Sand Hill Road. Tranquilas zonas residenciales de las afueras, amplios jardines impecablemente cuidados y vegetación mediterránea. Pequeños edificios, en su mayoría de dos plantas, albergan enormes recursos financieros e influencia en el mundo de los nuevos negocios. Aquí el metro cuadrado de oficina cuesta más que en la Quinta Avenida de Manhattan. Desde los años setenta, este lugar discreto y en el fondo aislado es donde se busca financiación para materializar las ideas más audaces del sueño americano.

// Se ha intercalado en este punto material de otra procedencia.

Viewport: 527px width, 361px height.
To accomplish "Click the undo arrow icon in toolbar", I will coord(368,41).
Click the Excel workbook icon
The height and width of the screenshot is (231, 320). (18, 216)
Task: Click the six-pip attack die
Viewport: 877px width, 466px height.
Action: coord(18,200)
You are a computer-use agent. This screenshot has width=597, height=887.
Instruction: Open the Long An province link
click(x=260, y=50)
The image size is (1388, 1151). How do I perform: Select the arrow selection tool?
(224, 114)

Una nueva Wall Street para los audaces
Así como Wall Street se convirtió en sinónimo de mercados bursátiles, la marca común de las firmas de Sand Hill Road se identifica con el capital privado. La diferencia esencial es que, mientras la Bolsa de Nueva York fue construida desde el principio por representantes de intereses financieros y comerciales, el sector californiano de capital privado y capital riesgo creció en estrecha relación con la revolución tecnológica, primero centrado en hardware y después cada vez más en software.
Sin generalizar en exceso, pueden encontrarse muchos más contrastes. Wall Street se centra en tendencias, fenómenos, materias primas, homogeneidad y previsibilidad de las inversiones, modelos matemáticos y una escala macro reflejada en el tamaño de las operaciones y la arquitectura imponente. Sand Hill Road tiene una escala humana: la inversión se apoya a menudo en la confianza en el talento, los conocimientos y la energía de unas pocas personas que ponen los cimientos de un nuevo proyecto.

Comienzos espectaculares
Kleiner Perkins Caufield & Byers (KPCB) fue la primera firma de inversión privada que llegó a Sand Hill Road en 1972. La fundaron ingenieros titulados en instituciones de la Costa Este —Eugene Kleiner en la Universidad de Nueva York, Thomas Perkins en MIT y Brook Byers en Georgia Tech, Atlanta— que habían participado como cofundadores o altos directivos en proyectos esenciales de la tecnología informática.
Kleiner, nacido en Viena antes de la guerra y cuya familia compartió el destino de muchos inmigrantes judíos que contribuyeron a la potencia científica estadounidense, llegó a California invitado por el propio inventor del transistor y premio Nobel de 1956, William Shockley. Como miembro de los «ocho traidores», antiguos empleados de Shockley, cofundó Fairchild Semiconductor, pionera de los circuitos integrados modernos. Su posterior declive provocó un éxodo masivo de talento en una de las primeras oleadas de empresas emergentes de Silicon Valley, reflejado en el ambiguo lema de Fairchild: «nosotros lo empezamos todo».
Intel fue fundada en 1968 por Robert Noyce y Gordon Moore, anteriormente vinculados a Fairchild Semiconductor. Eugene Kleiner no fue cofundador de Intel. Estas historias muestran los vínculos entre ingenieros, empresarios e inversores, pero no deben fusionarse en una sola biografía.
Los recursos financieros y el saber hacer que necesitaba Sand Hill Road procedían en gran medida de personas del propio sector, más que de burócratas o banqueros: personas que ya habían emprendido por su cuenta y conocido de primera mano las luces y sombras de ser empresario.
Sinónimo de talento e innovación
De vez en cuando, la prensa y los expertos anuncian el fin de Sand Hill Road tal como se conoce desde hace más de cuarenta años. El sector se globaliza y la competencia creciente presiona a los inversores para trabajar más cerca de donde nacen las ideas y la actividad creativa. Sin embargo, la marca y la leyenda de sus fondos parecen suficientemente sólidas para seguir marcando las pautas del sector y atrayendo durante mucho tiempo a proyectos y personas de mayor potencial.